Brazilian breed of horse

The Brazilian Sport Horse or Brasileiro de Hipismo is a modern Brazilian breed of warmblood horse. It was bred as a sport riding horse for competitive equestrian sports, particularly show jumping, dressage and three-day eventing.

== History ==

Breeding of the Brazilian Sport Horse began in the 1970s. Local Crioulo mares were put to stallions from a wide variety of sporting breeds, among them Andalusian, Anglo-Argentine, Belgian Warmblood, Hanoverian, Holsteiner, Irish Hunter, Oldenburger, Selle Français, Thoroughbred, Trakehner and Westphalian stock. A breed society, the Associação Brasileira de Criadores do Cavalo de Hipismo, was established in 1977 and was recognised by the Ministério da Agricultura, the Brazilian ministry of agriculture, in the same year. In the 22 years from 1977 to 1998, the principal stallions used (whether by natural service or by artificial insemination) were, in descending order: 20.9% Thoroughbred, 16.1% Hanoverian, 10.5% Westphalian, 9.6% Holsteiner, 8.7% Brazilian Sport Horse and 8.2% Trakehner.
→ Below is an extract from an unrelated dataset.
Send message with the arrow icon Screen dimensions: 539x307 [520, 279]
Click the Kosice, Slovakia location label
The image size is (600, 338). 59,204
The brood-mares covered in the same period were approximately 43% Brazilian stock of unknown descent, 36% Brazilian Sport Horse and 11% Thoroughbred.

== Characteristics ==

The Brazilian Sport Horse usually stands at least 162 cm at the withers; average heights are approximately 165 cm for mares and 168 cm for stallions and geldings, with average body weights of 550 kg and 600 kgrespectively. The coat is most often bay, dark bay or chestnut.

== Uses ==

Like other sport horse breeds, the Brazilian Sport Horse was bred and selected specifically for equestrian competition, particularly in show jumping, dressage and three-day eventing.